Roy Lichtenstein, Compositions
Greetings, fellow investigators of literature!
The daybook is the primary investigative tool for this course. A required material for this course is a composition notebook, similar to the one pictured above in Lichtenstein’s painting. It must be at least 9 3/4 inches and 7 1/2 inches wide, consisting of no fewer than 80 sheets (160 pages). It should be quad ruled. That is, the insides should be graph paper, preferably four or five squares to an inch.
Note that a spiral bound notebook or other form of non-composition book is not an acceptable starting point for a daybook. You need a proper composition notebook with sturdy pages sewn into the spine. You’ll also need some writing utensils, such as pens and pencils, Some assignments will specifically ask you to write in more than one color. You may also want to acquire some markers, colored pencils, and/or crayons for use with your daybook.
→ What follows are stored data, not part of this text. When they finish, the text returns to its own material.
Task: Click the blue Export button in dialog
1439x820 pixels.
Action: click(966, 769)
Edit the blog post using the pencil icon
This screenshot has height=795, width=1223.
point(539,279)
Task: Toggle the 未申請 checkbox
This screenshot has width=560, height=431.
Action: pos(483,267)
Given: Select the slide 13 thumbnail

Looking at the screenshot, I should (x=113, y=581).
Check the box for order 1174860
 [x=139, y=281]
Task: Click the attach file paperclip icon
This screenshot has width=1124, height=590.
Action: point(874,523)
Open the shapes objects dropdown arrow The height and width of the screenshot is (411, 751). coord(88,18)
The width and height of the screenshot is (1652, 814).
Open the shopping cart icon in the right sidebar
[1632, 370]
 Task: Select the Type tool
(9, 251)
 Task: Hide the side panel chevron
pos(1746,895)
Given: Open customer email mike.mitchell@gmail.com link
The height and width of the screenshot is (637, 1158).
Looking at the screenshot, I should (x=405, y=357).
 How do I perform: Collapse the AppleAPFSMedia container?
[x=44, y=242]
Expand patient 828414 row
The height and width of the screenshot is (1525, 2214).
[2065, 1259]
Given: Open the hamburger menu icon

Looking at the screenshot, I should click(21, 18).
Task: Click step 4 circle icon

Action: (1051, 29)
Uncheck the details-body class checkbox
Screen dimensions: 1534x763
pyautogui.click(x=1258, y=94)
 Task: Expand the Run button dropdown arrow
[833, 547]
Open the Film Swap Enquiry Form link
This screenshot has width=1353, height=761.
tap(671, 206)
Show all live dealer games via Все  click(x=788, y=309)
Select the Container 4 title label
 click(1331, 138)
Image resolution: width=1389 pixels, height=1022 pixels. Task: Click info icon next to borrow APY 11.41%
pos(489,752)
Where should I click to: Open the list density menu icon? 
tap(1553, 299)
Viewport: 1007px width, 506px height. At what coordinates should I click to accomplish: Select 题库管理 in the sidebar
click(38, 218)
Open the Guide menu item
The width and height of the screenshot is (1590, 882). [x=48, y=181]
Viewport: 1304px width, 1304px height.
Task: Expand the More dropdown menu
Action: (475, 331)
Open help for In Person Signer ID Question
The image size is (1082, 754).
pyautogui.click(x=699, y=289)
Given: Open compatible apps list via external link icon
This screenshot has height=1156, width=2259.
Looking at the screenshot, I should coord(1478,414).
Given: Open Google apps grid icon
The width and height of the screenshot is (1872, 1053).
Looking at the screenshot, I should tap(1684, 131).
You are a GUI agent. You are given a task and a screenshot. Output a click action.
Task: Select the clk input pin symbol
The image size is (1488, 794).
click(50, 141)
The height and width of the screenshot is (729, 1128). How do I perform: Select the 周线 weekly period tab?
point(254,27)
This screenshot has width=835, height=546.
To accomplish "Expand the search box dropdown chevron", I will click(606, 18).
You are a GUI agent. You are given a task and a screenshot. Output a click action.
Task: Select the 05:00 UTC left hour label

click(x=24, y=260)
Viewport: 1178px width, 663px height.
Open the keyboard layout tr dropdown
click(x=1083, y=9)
Additionally, you’ll also need a gluestick or pot of rubber cement (I recommend the latter) for when we paste things into our daybooks. And you’ll want a few dollars for photocopies (placed on your Redbird Card if you want to use ISU copiers). Five bucks ought to do it, unless you end up making a lot of stuff in full color.
All these items, along with the selected works of literature, constitute the basic required materials of the course. With the exception of adding money to your Redbird Card for photocopies, all of these materials should be obtainable on campus at either the Barnes & Noble in the Bone Student Center, the Alamo bookstore next to Stevenson Hall, or the CVS pharmacy in Uptown Normal.
Once you have acquired your daybook, open it up to the first page and fill the page with a message like this:
IF FOUND PLEASE RETURN TO [YOUR NAME] [YOUR EMAIL ADDRESS] Thank you in advance!
Your daybook’s pages can and should hold anything you want: shopping lists, diary entries, doodles, notes for other classes, etc. Start writing whatever you want in it right away! Much of your homework in Eng110 will consist of reading, thinking, learning, and then documenting that learning by writing in your daybook. It is called a daybook because your task is to add material to it every day. You should always bring your daybook to class, as we will often write in them or compare what we have written between class meetings. And you should generally have it with you wherever you go.
Your daybook should be your constant companion this semester.